“Chiara Ferragni” trademark is registrable: no confusion with “Chiara”
Figurative EU trademark “CHIARA FERRAGNI” with a stylised eye is not likely to be confused with earlier Benelux word trademark “CHIARA”: the General Court has annulled the EUIPO’s ruling that denied registration for fashion blogger’s sign.
The figurative trademark consisting of a blue eye with long black lashes with the addition of the name “CHIARA FERRAGNI” can be granted registration by the European Union Intellectual Property Office (EUIPO).
In its decision in case T-647/17 (available in Italian and French) of 8 February 2019, the General Court of the European Union ruled in favour of company Serendipity S.r.l., in which Chiara Ferragni is a partner.
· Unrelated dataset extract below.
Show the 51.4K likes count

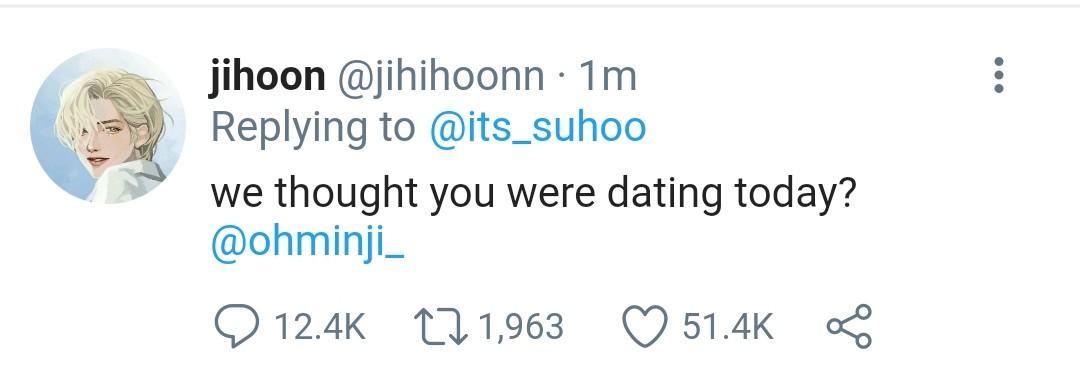[x=728, y=326]
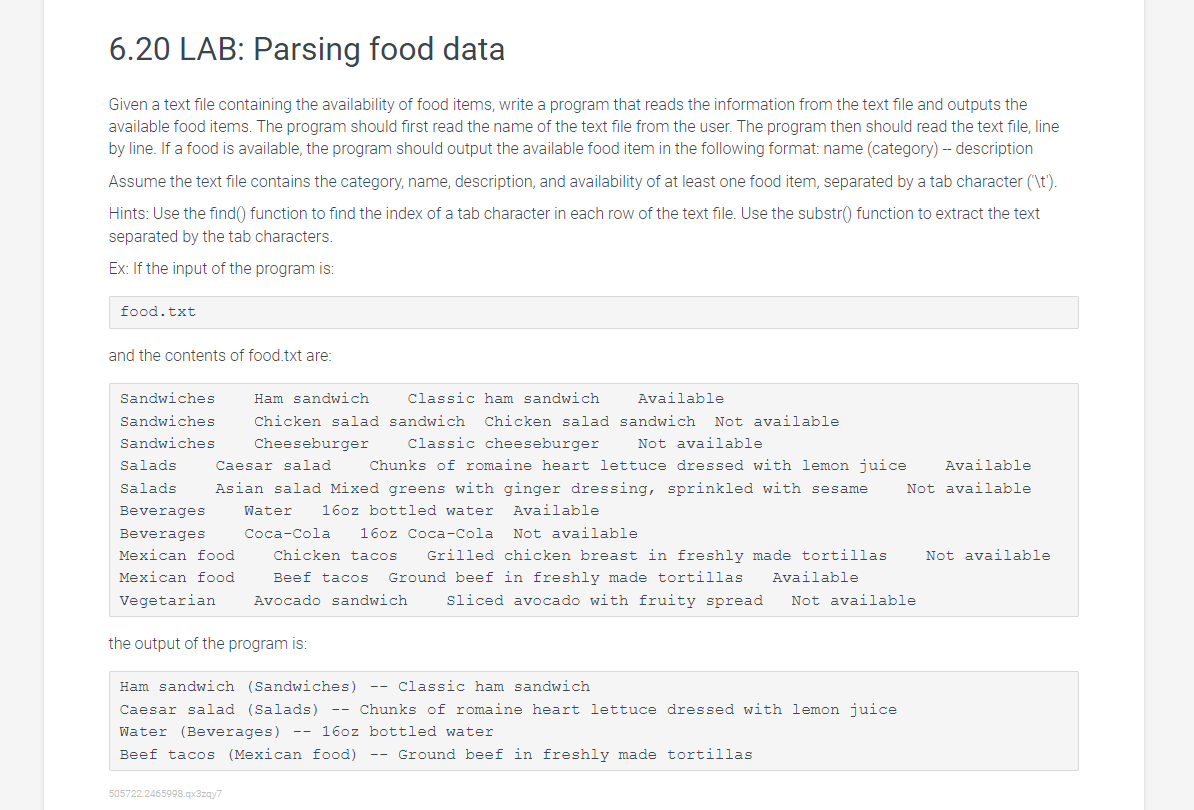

In 2015 Serendipity filed with the EUIPO an application for registration of the figurative sign reproduced here for clothing, handbags and other fashion items. A Netherlands company, holding a registration in Benelux for the word mark “CHIARA” that covers similar or identical goods, filed an opposition against the application.
The opposition had was largely upheld by the Opposition Division in October 2016 and confirmed by the EUIPO’s Board of Appeal (BoA) in July 2017.
Serendipity had appealed to the General Court claiming errors in the assessment both of the similarity between the two marks and of the likelihood of confusion on the part of the public.
The General Court’s decision
The General Court ruled in favour of Serendipity, annulling the decision of the BoA. The court concluded that in spite of the similarity or identity between the goods covered by the earlier mark and the figurative mark for which registration was sought, the differences between the two signs, in particular from the visual point of view, were sufficient to rule out a likelihood of confusion.
According to the decision, the board erred in finding a medium degree of visual similarity between the two marks. In particular, the fact that in the trademark applied for the name “CHIARA” comes before the other name “FERRAGNI” cannot, in the General Court’s view, raise doubts on a visual similarity that is at best only weak, considering also the figurative element “blue eye with long black lashes” which the public would consider at least as distinctive as the verbal elements.
Moreover, the court denied that a finding of conceptual similarity between two marks can be based merely on the presence of the same name in both of them: the mark applied for identifies, by name and surname, a specific person, while the earlier mark refers only to a first name that does not idntify a specific person. The BoA therefore erred in finding that the comparison between the marks was to be considered “neutral” from the conceptual viewpoint.